I was wondering if somebody could help me out with solving the following:
Let $f(x)$ be an irreducible polynomial of degree $4$ with rational coefficients. Let $α$ be a root of $f$ , say in $\Bbb C$, and let $L = \Bbb Q(α)$.Let $K$ be the splitting field of $f(x)$ over $L$ (hence over $\Bbb Q$). Assume also that $L$ contains a quadratic subfield $L ⊃ M ⊃ Q$, where $M/Q$ is a degree $2$ extension. Assume further that $K$ properly contains $L$. Prove that in this case $K$ has degree $8$ over $Q$; determine the Galois group. (Hint: show that α solves a quadratic polynomial $g(x) ∈ M[x]$. How are $g$ and $f$ related?)

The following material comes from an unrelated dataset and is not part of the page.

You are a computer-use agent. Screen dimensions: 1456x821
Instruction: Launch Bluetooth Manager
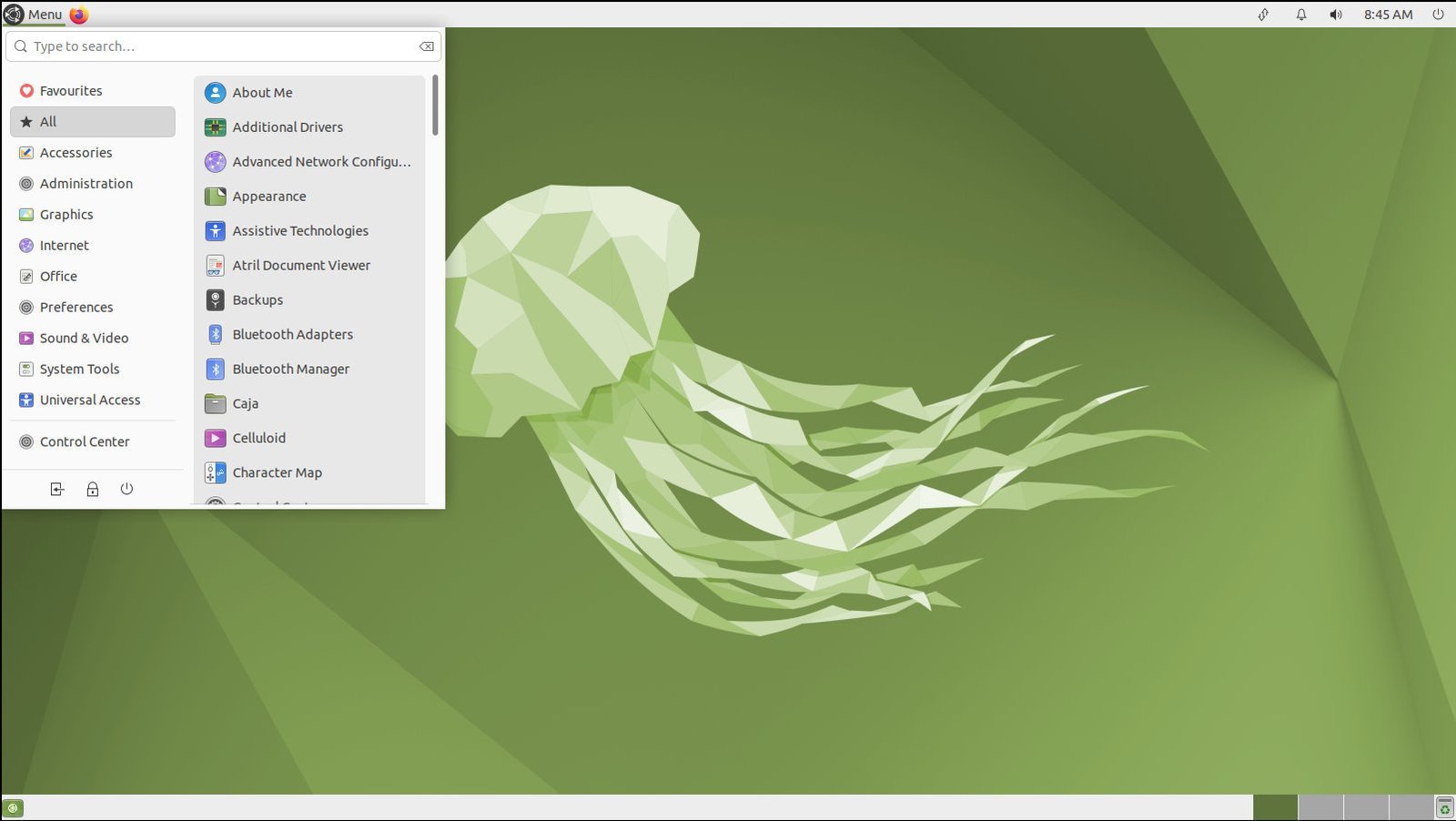pyautogui.click(x=290, y=370)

I have been able to show that $L$ over $M$ has degree $2$ as $L$ over $\Bbb Q$ has degree $4$, and $M$ over $Q$ has degree $2$. What is missing is to show $K$ over $L$ also has degree $2$. I know it must have degree $\geq 2$ as $L$ is a proper subfield of $K$. I also know why there is a polynomial $g$ of degree $2$ in $M[x]$ with $\alpha$ as a root (since degree of $L$ over $M$ is $2$, and $\alpha$ is in L hence $1, \alpha, \alpha^2$ forms a linearly dependent set hence solves a quadratic. Also I know that $g$ must be irreducible over $\Bbb Q$, as else $\alpha$ would be in $M$, contracting the degree of $L$ over $M$. So then I know $g$ divides $f$ in $M[x]$.
Could anyone help me finish this problem and also confirm my arguments? Thanks in advance
If you know that $g$ divides $f$, we must have $f=gh$ say. $h$ cannot split over $L$, since $L$ is not the splitting field of $f$. Since $h$ is quadratic it splits over an extension of $L$ of degree 2, hence $[K:L]=8$ as you've got all 4 roots of $f$.